Assigned task
Could the data below be printed out exactly, with the pictures left out?
BEGIN
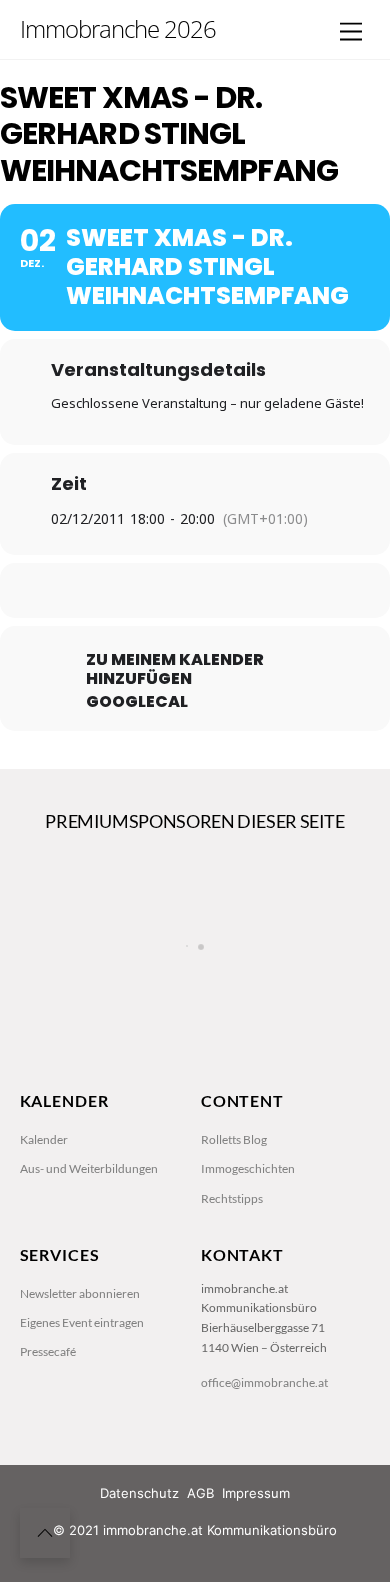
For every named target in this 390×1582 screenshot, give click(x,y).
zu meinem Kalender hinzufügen (175, 669)
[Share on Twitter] (152, 590)
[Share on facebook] (112, 590)
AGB (200, 1493)
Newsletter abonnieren (80, 1293)
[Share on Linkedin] (192, 590)
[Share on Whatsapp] (232, 590)
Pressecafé (48, 1351)
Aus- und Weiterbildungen (89, 1168)
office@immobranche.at (264, 1382)
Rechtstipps (232, 1198)
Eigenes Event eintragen (82, 1322)
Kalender (44, 1139)
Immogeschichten (248, 1168)
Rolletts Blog (234, 1139)
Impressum (256, 1493)
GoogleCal (137, 702)
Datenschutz (139, 1493)
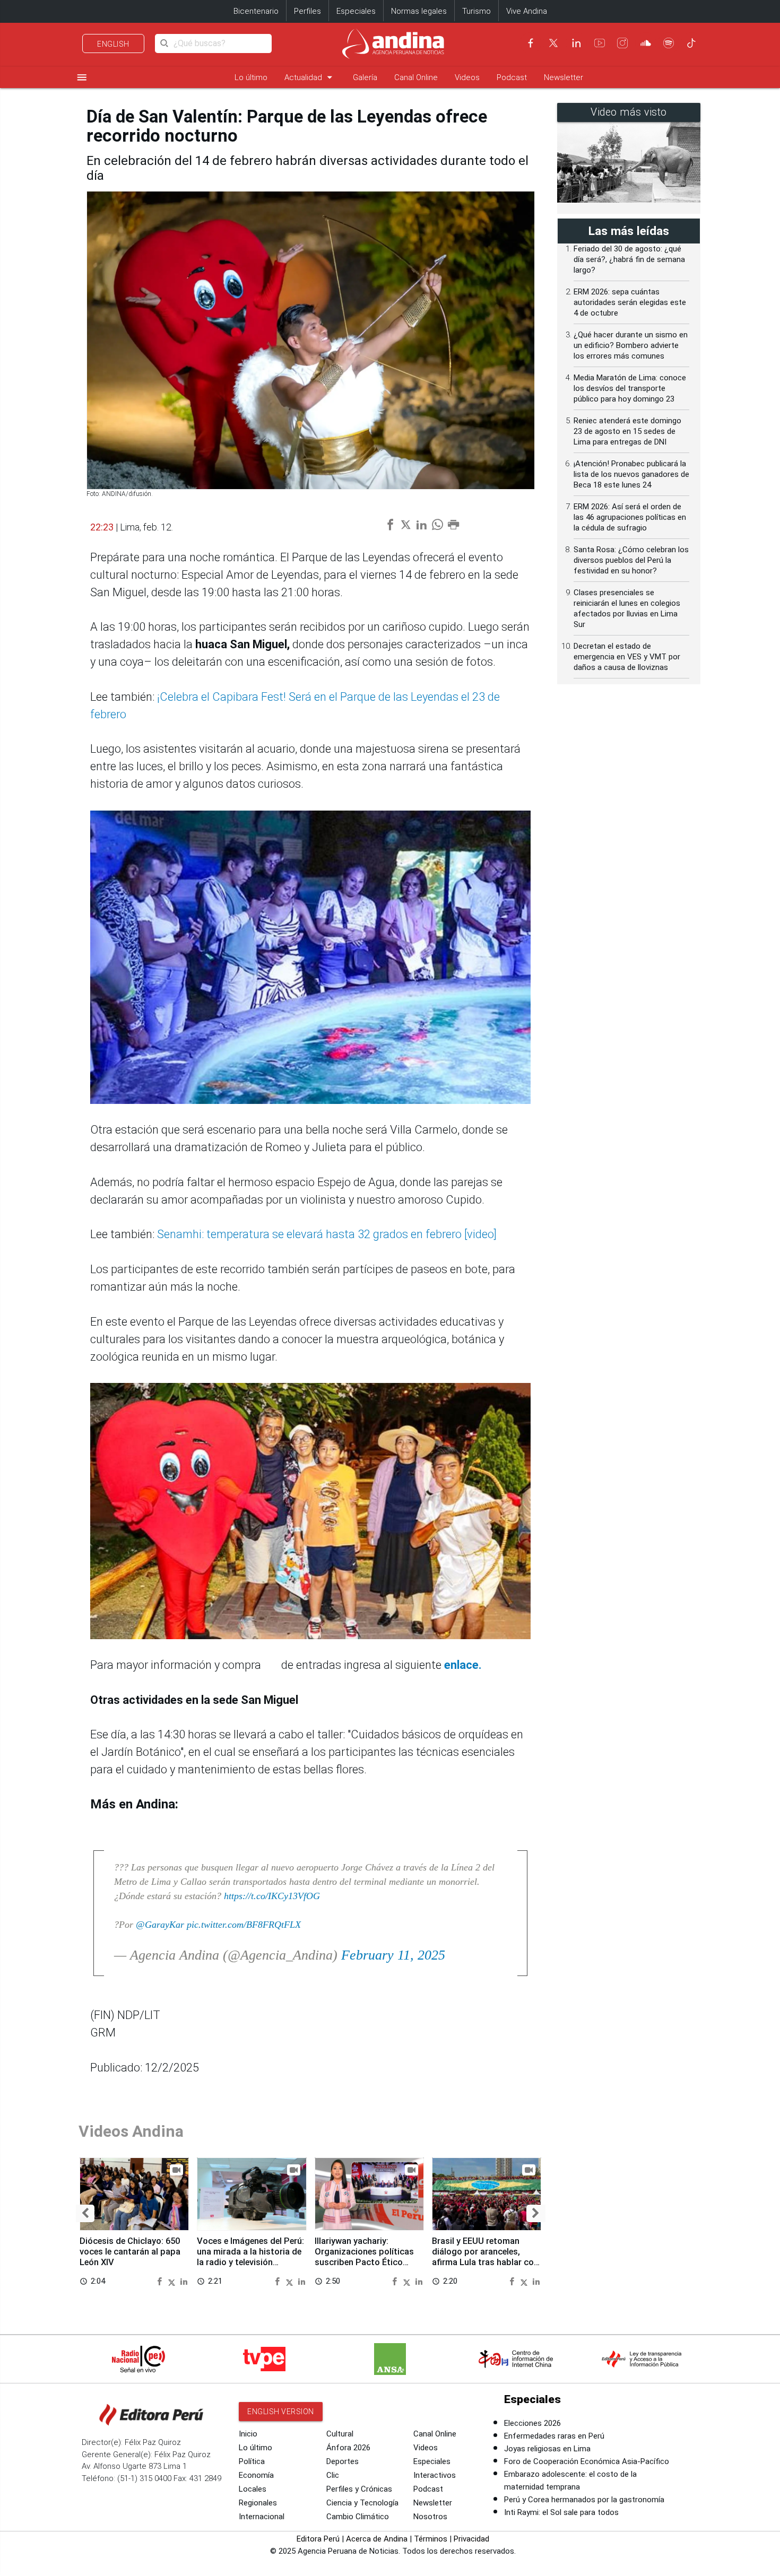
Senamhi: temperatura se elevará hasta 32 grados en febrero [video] (325, 1234)
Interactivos (434, 2475)
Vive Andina (526, 11)
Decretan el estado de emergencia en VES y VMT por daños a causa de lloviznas (627, 656)
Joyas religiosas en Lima (547, 2448)
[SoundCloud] (645, 43)
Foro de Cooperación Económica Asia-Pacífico (586, 2461)
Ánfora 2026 (348, 2447)
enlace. (461, 1665)
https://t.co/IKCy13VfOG (272, 1896)
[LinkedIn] (576, 43)
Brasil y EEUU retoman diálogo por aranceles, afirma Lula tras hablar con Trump (485, 2256)
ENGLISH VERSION (280, 2411)
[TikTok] (691, 43)
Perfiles (307, 11)
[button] (85, 2213)
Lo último (251, 77)
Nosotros (430, 2516)
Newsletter (563, 77)
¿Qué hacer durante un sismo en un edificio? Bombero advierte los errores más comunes (631, 345)
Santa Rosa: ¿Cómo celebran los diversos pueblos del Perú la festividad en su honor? (631, 560)
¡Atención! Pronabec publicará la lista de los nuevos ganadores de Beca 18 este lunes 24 (631, 474)
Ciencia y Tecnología (362, 2503)
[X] (553, 43)
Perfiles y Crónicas (359, 2489)
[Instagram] (622, 43)
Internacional (261, 2516)
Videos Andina (131, 2131)
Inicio (248, 2434)
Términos (430, 2539)
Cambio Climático (357, 2516)
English (113, 44)
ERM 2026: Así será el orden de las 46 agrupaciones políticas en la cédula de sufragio (630, 517)
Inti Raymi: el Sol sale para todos (561, 2512)
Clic (332, 2475)
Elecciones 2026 (532, 2423)
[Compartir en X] (173, 2280)
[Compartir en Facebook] (160, 2280)
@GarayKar (160, 1924)
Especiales (356, 11)
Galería (365, 77)
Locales (252, 2489)
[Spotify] (668, 43)
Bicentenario (256, 11)
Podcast (512, 77)
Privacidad (471, 2539)
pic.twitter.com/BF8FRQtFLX (244, 1924)
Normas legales (419, 11)
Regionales (258, 2503)
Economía (256, 2475)
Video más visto (629, 112)
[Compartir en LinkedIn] (184, 2280)
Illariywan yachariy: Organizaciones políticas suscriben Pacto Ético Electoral (364, 2256)
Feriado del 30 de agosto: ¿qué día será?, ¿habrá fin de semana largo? (629, 259)
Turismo (476, 11)
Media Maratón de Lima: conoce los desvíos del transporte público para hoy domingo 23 (630, 388)
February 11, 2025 (393, 1955)
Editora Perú (318, 2539)
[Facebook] (530, 43)
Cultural (339, 2434)
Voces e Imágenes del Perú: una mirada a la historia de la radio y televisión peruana (250, 2256)
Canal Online (416, 77)
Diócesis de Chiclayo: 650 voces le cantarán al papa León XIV (130, 2251)
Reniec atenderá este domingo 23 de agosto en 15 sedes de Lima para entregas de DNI (627, 431)
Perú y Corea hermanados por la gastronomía (584, 2499)
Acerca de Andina (377, 2539)
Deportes (342, 2461)
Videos (467, 77)
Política (252, 2461)
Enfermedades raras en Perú (554, 2436)
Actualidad (310, 77)
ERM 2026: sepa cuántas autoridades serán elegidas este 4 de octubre (630, 302)
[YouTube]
END
Answer to this exercise
For every named target in this 390×1582 screenshot, give click(x,y).
zu meinem Kalender hinzufügen (175, 669)
[Share on Twitter] (152, 590)
[Share on facebook] (112, 590)
AGB (200, 1493)
Newsletter abonnieren (80, 1293)
[Share on Linkedin] (192, 590)
[Share on Whatsapp] (232, 590)
Pressecafé (48, 1351)
Aus- und Weiterbildungen (89, 1168)
office@immobranche.at (264, 1382)
Rechtstipps (232, 1198)
Eigenes Event eintragen (82, 1322)
Kalender (44, 1139)
Immogeschichten (248, 1168)
Rolletts Blog (234, 1139)
Impressum (256, 1493)
GoogleCal (137, 702)
Datenschutz (139, 1493)
Senamhi: temperatura se elevará hasta 32 grados en febrero [video] (325, 1234)
Interactivos (434, 2475)
Vive Andina (526, 11)
Decretan el estado de emergencia en VES y VMT por daños a causa de lloviznas (627, 656)
Joyas religiosas en Lima (547, 2448)
[SoundCloud] (645, 43)
Foro de Cooperación Económica Asia-Pacífico (586, 2461)
Ánfora 2026 (348, 2447)
enlace. (461, 1665)
https://t.co/IKCy13VfOG (272, 1896)
[LinkedIn] (576, 43)
Brasil y EEUU retoman diálogo por aranceles, afirma Lula tras hablar con Trump (485, 2256)
ENGLISH VERSION (280, 2411)
[TikTok] (691, 43)
Perfiles (307, 11)
[button] (85, 2213)
Lo último (251, 77)
Nosotros (430, 2516)
Newsletter (563, 77)
¿Qué hacer durante un sismo en un edificio? Bombero advierte los errores más comunes (631, 345)
Santa Rosa: ¿Cómo celebran los diversos pueblos del Perú la festividad en su honor? (631, 560)
¡Atención! Pronabec publicará la lista de los nuevos ganadores de Beca 18 este lunes 24 (631, 474)
Ciencia y Tecnología (362, 2503)
[X] (553, 43)
Perfiles y Crónicas (359, 2489)
[Instagram] (622, 43)
Internacional (261, 2516)
Videos Andina (131, 2131)
Inicio (248, 2434)
Términos (430, 2539)
Cambio Climático (357, 2516)
English (113, 44)
ERM 2026: Así será el orden de las 46 agrupaciones políticas en la cédula de sufragio (630, 517)
Inti Raymi: el Sol sale para todos (561, 2512)
Clic (332, 2475)
Elecciones 2026 (532, 2423)
[Compartir en X] (173, 2280)
[Compartir en Facebook] (160, 2280)
@GarayKar (160, 1924)
Especiales (356, 11)
Galería (365, 77)
Locales (252, 2489)
[Spotify] (668, 43)
Bicentenario (256, 11)
Podcast (512, 77)
Privacidad (471, 2539)
pic.twitter.com/BF8FRQtFLX (244, 1924)
Normas legales (419, 11)
Regionales (258, 2503)
Economía (256, 2475)
Video más visto (629, 112)
[Compartir en LinkedIn] (184, 2280)
Illariywan yachariy: Organizaciones políticas suscriben Pacto Ético Electoral (364, 2256)
Feriado del 30 de agosto: ¿qué día será?, ¿habrá fin de semana largo? (629, 259)
Turismo (476, 11)
Media Maratón de Lima: conoce los desvíos del transporte público para hoy domingo 23 (630, 388)
February 11, 2025 (393, 1955)
Editora Perú (318, 2539)
[Facebook] (530, 43)
Cultural (339, 2434)
Voces e Imágenes del Perú: una mirada a la historia de la radio y televisión peruana (250, 2256)
Canal Online (416, 77)
Diócesis de Chiclayo: 650 voces le cantarán al papa León XIV (130, 2251)
Reniec atenderá este domingo 23 de agosto en 15 sedes de Lima para entregas de DNI (627, 431)
Perú y Corea hermanados por la gastronomía (584, 2499)
Acerca de Andina (377, 2539)
Deportes (342, 2461)
Videos (467, 77)
Política (252, 2461)
Enfermedades raras en Perú (554, 2436)
Actualidad (310, 77)
ERM 2026: sepa cuántas autoridades serán elegidas este 4 de octubre (630, 302)
[YouTube]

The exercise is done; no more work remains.